Bond pulled out a fresh cotton v-neck t-shirt and tossed it onto the hotel’s bed, throwing the sweat-stained and tattered one he had worn that day to the floor. He went through more of those damn shirts than anything else in his line of work. M had brought this up to him in February last year after budgetary restrictions came in on a Tory wave. Bullets cost five pounds per round and the t-shirts Bond expensed out were the soft kind you buy one at a time, rather than the sealed plastic bag-full you’d find at Bergman’s with three or four for the same price, Fruit Of The Loom or Hanes. Why don’t you just go to Bergman’s, M implored, it’s not like anybody sees your undershirts. James offered him a steely glance and M just continued down the list of cuts he was asked to make so he could say he tried. Bond needed the shirts, needed them more than the bullets most days.

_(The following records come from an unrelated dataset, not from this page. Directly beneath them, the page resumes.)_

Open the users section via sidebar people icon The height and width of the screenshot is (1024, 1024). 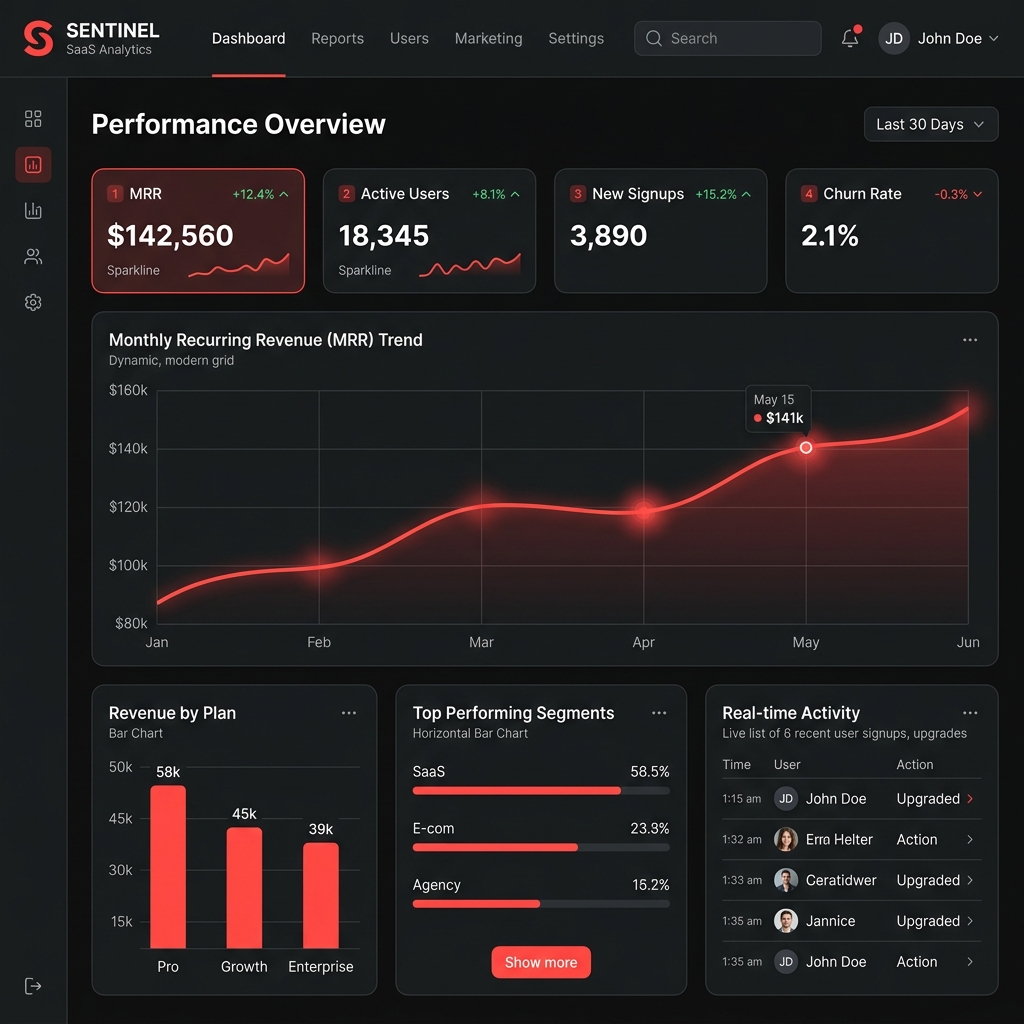tap(33, 256)
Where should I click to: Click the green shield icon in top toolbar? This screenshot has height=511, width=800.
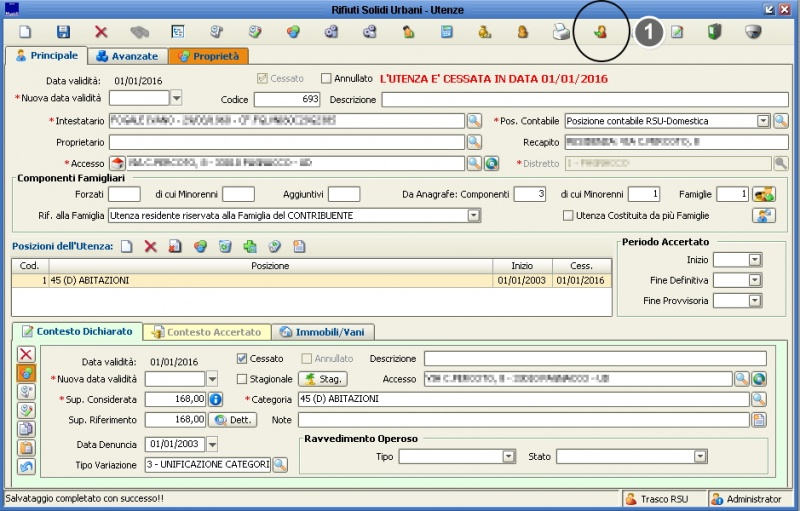714,32
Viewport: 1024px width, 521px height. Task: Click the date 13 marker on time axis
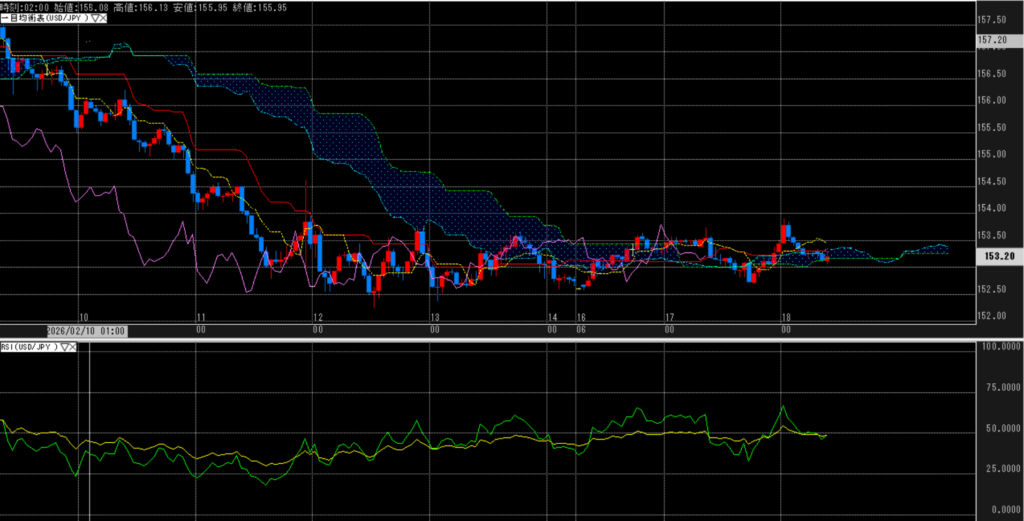(x=434, y=315)
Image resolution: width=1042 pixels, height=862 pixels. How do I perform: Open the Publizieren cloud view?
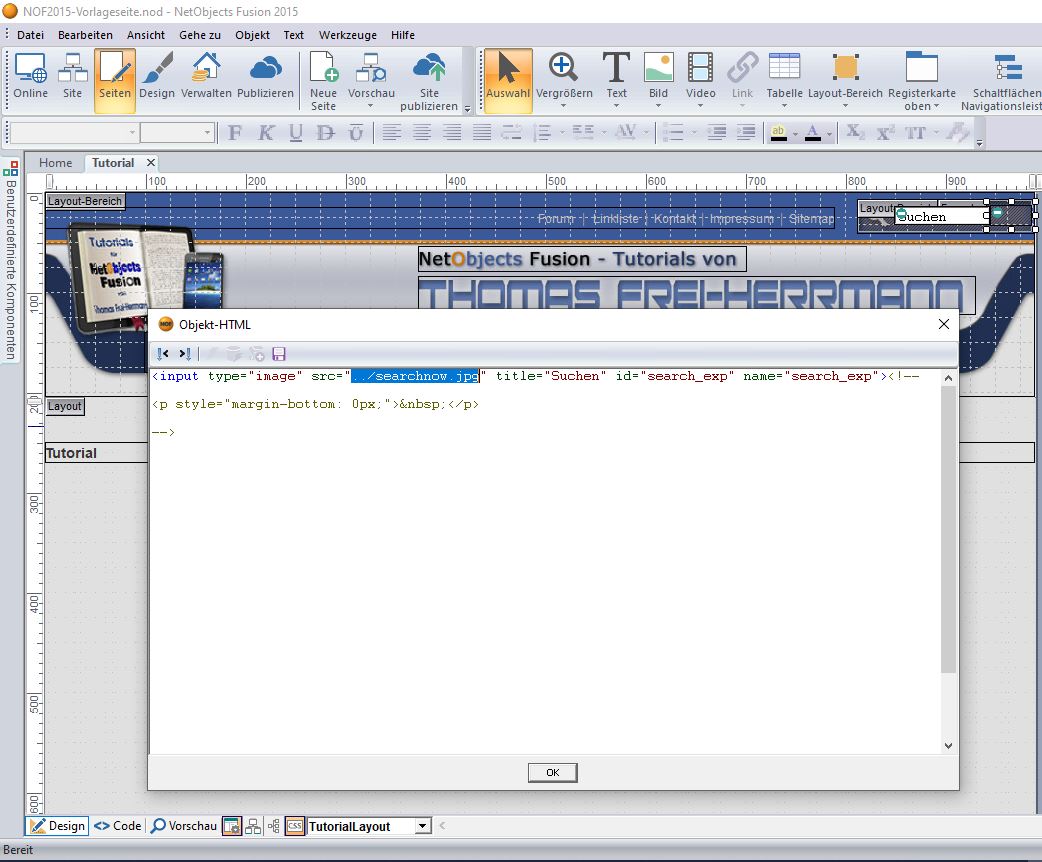click(x=265, y=77)
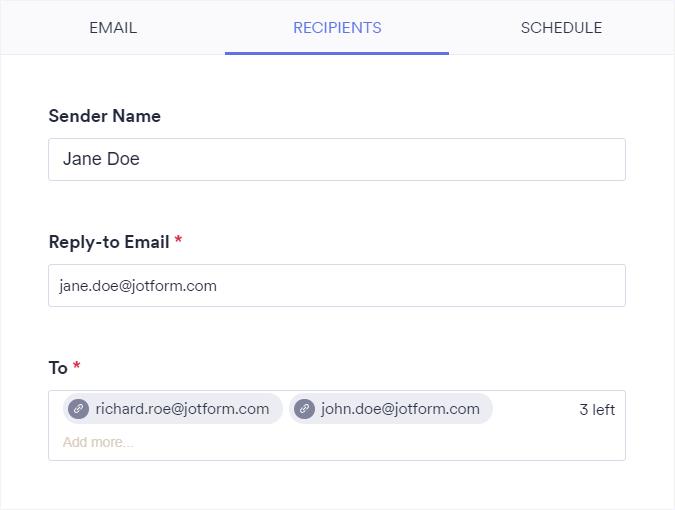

Espionage was mostly sweaty work. In the field, which could be anywhere from the equator to the poles, geographically, Bond had the operating theory that the more sweat you produced, the greater your chances were of hitting a break-through with an agent, or the closer you were to hearing the right words come through the wire tap’s static. Your body knew it before you ever could. So the wide tapestry of frankly disgusting rags he has produced over the years could be seen as the one thing keeping his God and Country relevant on the twenty-first century’s global stage. The English impress less and less each year, he’d catch himself thinking.
Of course sweat was not the only thing that ruined his shirts. There were other bodily fluids as well. He once spent a plane ride valuing each of these in turn for it’s contribution to the nation’s well-being. Sweat was king, of course. Then at close second was snot. If there was a rhinovirus Bond hasn’t had yet, it hasn’t existed for long. There would be times he had to appear suave and charismatic and all he could do was hawk mucous into formerly pristine shirts – no kleenex, it would rub his nose raw, and really how weird does a bundle of napkins look in pants? The shirt was soft, always on him, and was always concealed under whatever tuxedo or costume he was told to don.
Bond has only been shot once, in the leg. It was an accident. He was tasked with arming young militants in Bolivia, and one of the kids couldn’t stop fingering the safety. He almost used a shirt as a tourniquet but thought twice when he remembered the dangers of infection, and had the kid run to the pharmacy while he applied pressure with his palm and hoped it wasn’t his femoral artery bleeding out. It wasn’t.
So third on the most important bodily fluids saving the Queen for God was saliva, as he had the unfortunate condition of a nervous dry-mouth. Before a critical rendezvous or assassination, for instance, he always drank a little Gatorade, the blue flavor, to prevent this. As his confidence grew on a mission, he would begin to salivate like a dog until he was practically foaming with rabies.
Tears and semen both ranked well below sweat, mucus, and saliva, but they were present all the same. He would masturbate after anything deemed morbidly traumatic, on orders from Q branch. There was a science to it, apparently. After you are confronted with trauma, the manual stimulation forces your brain to deploy dopamine, the chemical of anticipation, and the continued stimulation in the name of mental health eventually gives way to orgasm, which satisfies this anticipation and prevents the brain from completely blocking out the idea that you can afford to have any hope ever again. Of course, after all this, you cry, and Bond deemed this the least valuable of his bodily fluids he expensed to the crown.
Bond got dressed. Checkout was in ten minutes. He left a stained shirt for the help to toss out, with a ten pound note.